But it wasn't a hole yet. Maybe it never would be. More like a depression, a cave-in of some sort.

The tremors stopped.

Then silence. Sylvia lowered the field glasses and paused, listening. Silence like no silence she could ever recall. Not a bird, not an insect, not a breeze was stirring. She could hear the rush of her own blood through her arteries, but nothing else. All the world, all of nature paused, frozen, stunned, afraid to move, afraid to breathe.

It lasted one prolonged agonized moment. And then, for the second time tonight, the light began to fade.

The silence was shattered by a burst of cries of renewed terror from below, then the chant began again. She heard Ba begin to repeat the words behind her. Sylvia joined him, whispering the litany as she raised the glasses and scanned the roiling crowd for Carol or Bill or Jack—anyone she knew.

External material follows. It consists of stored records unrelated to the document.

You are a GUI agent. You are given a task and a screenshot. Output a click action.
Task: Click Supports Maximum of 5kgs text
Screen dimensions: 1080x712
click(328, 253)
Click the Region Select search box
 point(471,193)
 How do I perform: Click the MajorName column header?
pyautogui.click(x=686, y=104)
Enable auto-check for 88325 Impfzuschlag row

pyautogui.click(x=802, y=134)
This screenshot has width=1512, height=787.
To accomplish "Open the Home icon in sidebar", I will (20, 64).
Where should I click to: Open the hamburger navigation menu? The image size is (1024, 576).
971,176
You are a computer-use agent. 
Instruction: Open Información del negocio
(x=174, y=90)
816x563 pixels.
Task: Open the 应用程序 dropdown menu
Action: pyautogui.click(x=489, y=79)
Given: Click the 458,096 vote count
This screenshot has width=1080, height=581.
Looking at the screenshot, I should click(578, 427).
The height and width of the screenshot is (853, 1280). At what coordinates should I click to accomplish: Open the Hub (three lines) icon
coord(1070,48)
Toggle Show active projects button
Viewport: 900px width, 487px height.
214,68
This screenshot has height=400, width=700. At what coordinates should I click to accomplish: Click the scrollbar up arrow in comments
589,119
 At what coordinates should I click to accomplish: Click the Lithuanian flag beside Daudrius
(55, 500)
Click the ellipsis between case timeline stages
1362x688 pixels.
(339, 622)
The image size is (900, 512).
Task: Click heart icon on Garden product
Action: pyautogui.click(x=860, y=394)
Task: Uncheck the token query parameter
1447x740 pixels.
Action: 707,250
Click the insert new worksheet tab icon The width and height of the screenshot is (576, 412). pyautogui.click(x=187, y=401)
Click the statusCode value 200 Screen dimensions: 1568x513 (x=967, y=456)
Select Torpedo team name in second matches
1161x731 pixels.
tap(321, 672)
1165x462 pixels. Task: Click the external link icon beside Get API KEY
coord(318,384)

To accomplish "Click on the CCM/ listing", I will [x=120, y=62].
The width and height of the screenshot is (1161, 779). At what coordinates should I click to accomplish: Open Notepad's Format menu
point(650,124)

The chant was failing this time. Despite thousands of throats shouting the words at the tops of their lungs, the light continued to fade.

We've lost!

Somehow in the dying light she managed to pick out Carol's familiar figure at the edge of the new hole, or depression, or wherever it was. She wanted to shout down to her to get away from there. That was where the new threat would arise. But Carol was right on the edge, pointing down at the bottom of the depression. She was jumping up and down, hugging Bill, hugging everyone within reach. What—?

Sylvia refocused on the bottom of the pit. Something moving there, struggling in the loose dirt. She strained to see in the last of the light.

A man. A man with red hair.

Glaeken? Alive? But he couldn't be. If he survived down there it could only mean—

Suddenly Ba was at her side, pointing across the Park toward the east side.

"Look, Missus! Look!"

In all their years together, she had never heard such naked excitement in his voice. She looked.

The crowd below couldn't see it yet, but from this elevation there could be no doubt. Sylvia didn't need the field glasses. Straight ahead, down at the far end of one of the concrete canyons, a bright orange glow was firing the sky over the East River.

"The sun, Missus! The sun is rising!"

Part IV

DAWN

FRIDAY

IN THE BEGINNING…

Carol stood on Glaeken's rooftop in the bright morning sunlight and wished she had the nerve to remove her blouse. Jack and Bill had pulled off their shirts as soon as they'd stepped out the door. Carol envied the males their casual ability to expose so much surface area to the warm light pouring through the cloudless sky.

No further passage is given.